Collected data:
BEGIN

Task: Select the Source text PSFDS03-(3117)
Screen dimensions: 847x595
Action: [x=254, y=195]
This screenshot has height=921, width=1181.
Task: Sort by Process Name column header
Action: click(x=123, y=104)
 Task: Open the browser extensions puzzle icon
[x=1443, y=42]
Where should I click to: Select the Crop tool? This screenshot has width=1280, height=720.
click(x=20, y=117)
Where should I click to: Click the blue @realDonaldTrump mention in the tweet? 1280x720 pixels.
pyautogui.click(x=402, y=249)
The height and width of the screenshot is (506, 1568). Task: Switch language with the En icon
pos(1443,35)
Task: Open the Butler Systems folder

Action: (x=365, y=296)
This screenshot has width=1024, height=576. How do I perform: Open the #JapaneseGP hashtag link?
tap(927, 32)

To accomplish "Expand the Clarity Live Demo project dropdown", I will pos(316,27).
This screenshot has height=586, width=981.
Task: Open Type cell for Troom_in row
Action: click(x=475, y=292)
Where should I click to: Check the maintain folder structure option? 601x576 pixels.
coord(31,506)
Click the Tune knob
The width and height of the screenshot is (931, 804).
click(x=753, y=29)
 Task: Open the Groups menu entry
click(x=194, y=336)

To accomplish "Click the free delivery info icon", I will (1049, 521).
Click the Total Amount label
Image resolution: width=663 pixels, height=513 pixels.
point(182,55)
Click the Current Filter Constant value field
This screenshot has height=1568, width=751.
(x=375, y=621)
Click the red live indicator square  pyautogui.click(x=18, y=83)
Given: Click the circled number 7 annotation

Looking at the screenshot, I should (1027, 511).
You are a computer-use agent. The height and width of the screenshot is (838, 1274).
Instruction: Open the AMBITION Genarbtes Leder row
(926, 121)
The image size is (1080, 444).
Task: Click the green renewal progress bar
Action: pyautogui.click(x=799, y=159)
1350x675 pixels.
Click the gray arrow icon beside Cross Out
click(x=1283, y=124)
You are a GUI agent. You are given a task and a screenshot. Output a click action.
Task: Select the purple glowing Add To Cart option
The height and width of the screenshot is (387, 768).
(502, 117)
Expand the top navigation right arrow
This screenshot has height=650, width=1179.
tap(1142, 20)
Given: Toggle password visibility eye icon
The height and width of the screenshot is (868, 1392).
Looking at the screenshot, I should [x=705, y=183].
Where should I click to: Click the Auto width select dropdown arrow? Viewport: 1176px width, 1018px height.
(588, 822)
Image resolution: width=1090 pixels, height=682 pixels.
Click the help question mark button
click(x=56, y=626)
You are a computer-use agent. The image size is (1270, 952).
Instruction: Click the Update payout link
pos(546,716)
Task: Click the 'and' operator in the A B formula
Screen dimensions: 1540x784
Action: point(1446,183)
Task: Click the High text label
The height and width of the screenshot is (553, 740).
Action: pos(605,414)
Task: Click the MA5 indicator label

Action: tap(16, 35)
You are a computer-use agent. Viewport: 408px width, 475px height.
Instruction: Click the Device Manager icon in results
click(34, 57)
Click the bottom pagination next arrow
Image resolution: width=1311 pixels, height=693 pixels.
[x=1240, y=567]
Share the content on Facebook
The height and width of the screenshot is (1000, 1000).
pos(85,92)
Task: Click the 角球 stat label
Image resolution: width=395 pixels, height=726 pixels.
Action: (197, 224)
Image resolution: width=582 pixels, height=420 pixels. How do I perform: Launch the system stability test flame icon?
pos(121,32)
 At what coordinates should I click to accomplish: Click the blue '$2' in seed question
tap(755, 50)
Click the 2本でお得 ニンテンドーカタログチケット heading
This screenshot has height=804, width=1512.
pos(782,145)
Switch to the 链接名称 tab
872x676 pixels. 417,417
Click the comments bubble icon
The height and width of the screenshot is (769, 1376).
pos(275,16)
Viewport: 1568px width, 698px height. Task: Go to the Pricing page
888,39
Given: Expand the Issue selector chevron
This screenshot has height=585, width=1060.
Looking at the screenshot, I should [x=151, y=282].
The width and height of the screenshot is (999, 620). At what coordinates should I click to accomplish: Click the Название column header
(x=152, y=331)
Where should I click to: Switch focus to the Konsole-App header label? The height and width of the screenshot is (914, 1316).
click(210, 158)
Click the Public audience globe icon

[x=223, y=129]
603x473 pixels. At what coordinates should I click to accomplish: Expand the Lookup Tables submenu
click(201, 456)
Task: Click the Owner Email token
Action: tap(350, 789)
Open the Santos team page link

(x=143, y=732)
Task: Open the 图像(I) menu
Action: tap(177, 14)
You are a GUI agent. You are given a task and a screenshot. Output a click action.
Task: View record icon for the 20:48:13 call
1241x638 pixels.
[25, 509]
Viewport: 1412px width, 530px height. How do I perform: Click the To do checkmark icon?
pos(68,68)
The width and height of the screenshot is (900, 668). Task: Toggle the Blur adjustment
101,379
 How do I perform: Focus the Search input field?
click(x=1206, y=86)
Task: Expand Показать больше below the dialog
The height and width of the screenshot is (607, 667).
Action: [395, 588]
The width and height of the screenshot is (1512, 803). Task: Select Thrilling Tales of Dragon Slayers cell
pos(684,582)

END

Task prompt:
Please return all of the records exactly.

Solution to the problem:
Task: Select the Source text PSFDS03-(3117)
Screen dimensions: 847x595
Action: [x=254, y=195]
This screenshot has height=921, width=1181.
Task: Sort by Process Name column header
Action: click(x=123, y=104)
 Task: Open the browser extensions puzzle icon
[x=1443, y=42]
Where should I click to: Select the Crop tool? This screenshot has width=1280, height=720.
click(x=20, y=117)
Where should I click to: Click the blue @realDonaldTrump mention in the tweet? 1280x720 pixels.
pyautogui.click(x=402, y=249)
The height and width of the screenshot is (506, 1568). Task: Switch language with the En icon
pos(1443,35)
Task: Open the Butler Systems folder

Action: (x=365, y=296)
This screenshot has width=1024, height=576. How do I perform: Open the #JapaneseGP hashtag link?
tap(927, 32)

To accomplish "Expand the Clarity Live Demo project dropdown", I will pos(316,27).
This screenshot has height=586, width=981.
Task: Open Type cell for Troom_in row
Action: click(x=475, y=292)
Where should I click to: Check the maintain folder structure option? 601x576 pixels.
coord(31,506)
Click the Tune knob
The width and height of the screenshot is (931, 804).
click(x=753, y=29)
 Task: Open the Groups menu entry
click(x=194, y=336)

To accomplish "Click the free delivery info icon", I will (1049, 521).
Click the Total Amount label
Image resolution: width=663 pixels, height=513 pixels.
point(182,55)
Click the Current Filter Constant value field
This screenshot has height=1568, width=751.
(x=375, y=621)
Click the red live indicator square  pyautogui.click(x=18, y=83)
Given: Click the circled number 7 annotation

Looking at the screenshot, I should (1027, 511).
You are a computer-use agent. The height and width of the screenshot is (838, 1274).
Instruction: Open the AMBITION Genarbtes Leder row
(926, 121)
The image size is (1080, 444).
Task: Click the green renewal progress bar
Action: pyautogui.click(x=799, y=159)
1350x675 pixels.
Click the gray arrow icon beside Cross Out
click(x=1283, y=124)
You are a GUI agent. You are given a task and a screenshot. Output a click action.
Task: Select the purple glowing Add To Cart option
The height and width of the screenshot is (387, 768).
(502, 117)
Expand the top navigation right arrow
This screenshot has height=650, width=1179.
tap(1142, 20)
Given: Toggle password visibility eye icon
The height and width of the screenshot is (868, 1392).
Looking at the screenshot, I should [x=705, y=183].
Where should I click to: Click the Auto width select dropdown arrow? Viewport: 1176px width, 1018px height.
(588, 822)
Image resolution: width=1090 pixels, height=682 pixels.
Click the help question mark button
click(x=56, y=626)
You are a computer-use agent. The image size is (1270, 952).
Instruction: Click the Update payout link
pos(546,716)
Task: Click the 'and' operator in the A B formula
Screen dimensions: 1540x784
Action: point(1446,183)
Task: Click the High text label
The height and width of the screenshot is (553, 740).
Action: pos(605,414)
Task: Click the MA5 indicator label

Action: tap(16, 35)
You are a computer-use agent. Viewport: 408px width, 475px height.
Instruction: Click the Device Manager icon in results
click(34, 57)
Click the bottom pagination next arrow
Image resolution: width=1311 pixels, height=693 pixels.
[x=1240, y=567]
Share the content on Facebook
The height and width of the screenshot is (1000, 1000).
pos(85,92)
Task: Click the 角球 stat label
Image resolution: width=395 pixels, height=726 pixels.
Action: (197, 224)
Image resolution: width=582 pixels, height=420 pixels. How do I perform: Launch the system stability test flame icon?
pos(121,32)
 At what coordinates should I click to accomplish: Click the blue '$2' in seed question
tap(755, 50)
Click the 2本でお得 ニンテンドーカタログチケット heading
This screenshot has height=804, width=1512.
pos(782,145)
Switch to the 链接名称 tab
872x676 pixels. 417,417
Click the comments bubble icon
The height and width of the screenshot is (769, 1376).
pos(275,16)
Viewport: 1568px width, 698px height. Task: Go to the Pricing page
888,39
Given: Expand the Issue selector chevron
This screenshot has height=585, width=1060.
Looking at the screenshot, I should [x=151, y=282].
The width and height of the screenshot is (999, 620). At what coordinates should I click to accomplish: Click the Название column header
(x=152, y=331)
Where should I click to: Switch focus to the Konsole-App header label? The height and width of the screenshot is (914, 1316).
click(210, 158)
Click the Public audience globe icon

[x=223, y=129]
603x473 pixels. At what coordinates should I click to accomplish: Expand the Lookup Tables submenu
click(201, 456)
Task: Click the Owner Email token
Action: tap(350, 789)
Open the Santos team page link

(x=143, y=732)
Task: Open the 图像(I) menu
Action: tap(177, 14)
You are a GUI agent. You are given a task and a screenshot. Output a click action.
Task: View record icon for the 20:48:13 call
1241x638 pixels.
[25, 509]
Viewport: 1412px width, 530px height. How do I perform: Click the To do checkmark icon?
pos(68,68)
The width and height of the screenshot is (900, 668). Task: Toggle the Blur adjustment
101,379
 How do I perform: Focus the Search input field?
click(x=1206, y=86)
Task: Expand Показать больше below the dialog
The height and width of the screenshot is (607, 667).
Action: [395, 588]
The width and height of the screenshot is (1512, 803). Task: Select Thrilling Tales of Dragon Slayers cell
pos(684,582)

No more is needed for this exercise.